La lucha contra la obesidad y el sobrepeso tiene como objetivo elevar la conciencia, fomentar la salud y prevenir enfermedades relacionadas con el exceso de peso. Con frecuencia, se pasa por alto la información contenida en las etiquetas de alimentos durante el proceso de compra, aunque su contenido resulta fundamental. Poseer la capacidad de interpretar estas etiquetas puede generar un impacto considerable en la salud de las personas.
El sobrepeso y la obesidad se definen como una acumulación excesiva de grasa, con el Índice de Masa Corporal (IMC). Según la OMS, el sobrepeso es un IMC mayor a 25 y la obesidad, igual a 30, en 2016 en el mundo, el 39% de las personas adultas de 18 o más años tenían sobrepeso, y el 13% eran obesas. La causa principal es el desequilibrio entre la ingesta de calorías y el gasto energético, impulsado por alimentos ricos en calorías y una vida sedentaria.

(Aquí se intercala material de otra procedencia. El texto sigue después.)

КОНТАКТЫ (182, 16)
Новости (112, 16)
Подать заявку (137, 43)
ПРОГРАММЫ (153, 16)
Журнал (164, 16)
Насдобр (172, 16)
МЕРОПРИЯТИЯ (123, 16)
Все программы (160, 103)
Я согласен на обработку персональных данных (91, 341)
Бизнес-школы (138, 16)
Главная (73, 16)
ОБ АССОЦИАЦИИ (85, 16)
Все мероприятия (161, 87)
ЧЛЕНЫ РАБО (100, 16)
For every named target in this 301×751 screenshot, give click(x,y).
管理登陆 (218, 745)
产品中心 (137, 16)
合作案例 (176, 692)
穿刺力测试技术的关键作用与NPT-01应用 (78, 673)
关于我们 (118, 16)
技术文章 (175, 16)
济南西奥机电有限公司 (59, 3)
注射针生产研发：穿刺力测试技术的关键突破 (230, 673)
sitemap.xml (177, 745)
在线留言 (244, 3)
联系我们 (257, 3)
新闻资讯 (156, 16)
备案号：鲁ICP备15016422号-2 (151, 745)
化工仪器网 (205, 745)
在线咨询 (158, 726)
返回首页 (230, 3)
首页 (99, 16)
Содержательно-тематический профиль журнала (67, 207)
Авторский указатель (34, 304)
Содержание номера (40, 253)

Según el Ministerio de Salud de Colombia, para mantener una dieta saludable, una persona debe reducir la ingesta de grasa, la grasa saturada, el colesterol y el sodio, optando por alimentos que contengan un 5% o menos de estos componentes. Asimismo, es importante aumentar el consumo de nutrientes como la fibra, el calcio, la vitamina A, la vitamina C y el hierro, priorizando la elección de alimentos enriquecidos con estos nutrientes.

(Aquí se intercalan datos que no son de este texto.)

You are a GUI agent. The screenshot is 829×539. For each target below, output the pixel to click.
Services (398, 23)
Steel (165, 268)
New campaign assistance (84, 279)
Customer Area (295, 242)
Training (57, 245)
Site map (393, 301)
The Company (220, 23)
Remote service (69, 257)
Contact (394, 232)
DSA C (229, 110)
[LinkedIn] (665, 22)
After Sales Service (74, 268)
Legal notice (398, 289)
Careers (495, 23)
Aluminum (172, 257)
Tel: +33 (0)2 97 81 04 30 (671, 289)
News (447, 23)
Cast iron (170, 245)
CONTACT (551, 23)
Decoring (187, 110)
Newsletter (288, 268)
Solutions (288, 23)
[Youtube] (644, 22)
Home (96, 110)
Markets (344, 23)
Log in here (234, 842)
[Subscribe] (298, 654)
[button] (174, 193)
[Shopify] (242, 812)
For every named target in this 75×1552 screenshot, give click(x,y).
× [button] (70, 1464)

Leer y comprender las tablas de nutrición en las etiquetas de los alimentos es fundamental para que una persona tome decisiones informadas sobre su dieta. A continuación, se presenta una guía paso a paso sobre cómo hacerlo:
1. Tamaño de la porción: Observar el tamaño de la porción que se muestra en la parte superior de la etiqueta. Esto indica la cantidad de alimento que se considera una porción y se utiliza como referencia para el resto de la información en la etiqueta.
2. Calorías por porción: Justo debajo del tamaño de la porción, se encuentra la cantidad de calorías en una porción del alimento. Esto dirá cuántas calorías se está consumiendo y si come la cantidad sugerida.
3. Conocer los macronutrientes:
– Grasas: Cantidad total de grasa en una porción y, a menudo, se desglosa en grasa saturada y grasa trans. Se debe de limitar la ingesta de grasa saturada y evitar las grasas trans siempre que sea posible.
– Carbohidratos: Cantidad total de carbohidratos en una porción, que incluye fibra dietética y azúcares. La fibra es buena para la salud, mientras que es importante limitar la ingesta de azúcares añadidos.
– Proteínas: Esta cifra muestra la cantidad de proteína en una porción. Las proteínas son esenciales para el crecimiento y la reparación del cuerpo.
4. Revisar las vitaminas y minerales: La etiqueta puede proporcionar información sobre ciertas vitaminas y minerales presentes en el alimento, como calcio, hierro, vitamina C, etc. Esto puede ayudar a evaluar la calidad nutricional del producto.
5. Conocer el porcentaje de valor diario (% VD): Esta parte de la etiqueta muestra cuánto es la ingesta diaria recomendada de cada nutriente. Un 5% o menos se considera bajo, y un 20% o más se considera alto. Estos porcentajes sirven como guía para saber si una porción del alimento contribuirá significativamente a las necesidades diarias de nutrientes
6. Comparación de etiquetas: Es necesario comparar productos, verificar el tamaño de la porción y las calorías por porción de un alimento entre una marca y otra.
De otro lado, hacer actividad física regular es un aporte significativo para controlar el peso. Hacer cualquier tipo de ejercicio, al menos 30 minutos al día, reduce el riesgo de enfermedades coronarias, accidentes cerebrovasculares, diabetes tipo 2 y algunos tipos de cáncer. Además, disminuye la depresión, el estrés y mejora la concentración y el rendimiento laboral y académico.
Minutos recomendados:
– Niños y jóvenes: 60 minutos diarios de actividad física moderada o vigorosa.
– Adultos: 150 minutos semanales de actividad física aeróbica moderada o 75 minutos de actividad física aeróbica.
– Adultos mayores: 150 minutos semanales de actividad física moderada.
“Es importante recordar que cada elección realizada al comprar alimentos y la incorporación regular de actividad física pueden marcar la diferencia en la salud a largo plazo. La capacidad de aprender a leer y comprender las etiquetas de los alimentos, junto con un compromiso con el ejercicio, puede contribuir significativamente a un futuro más saludable”, asegura Edna Cristina Rodríguez, Profesional en Gestión de Riesgo Primario de EPS Famisanar.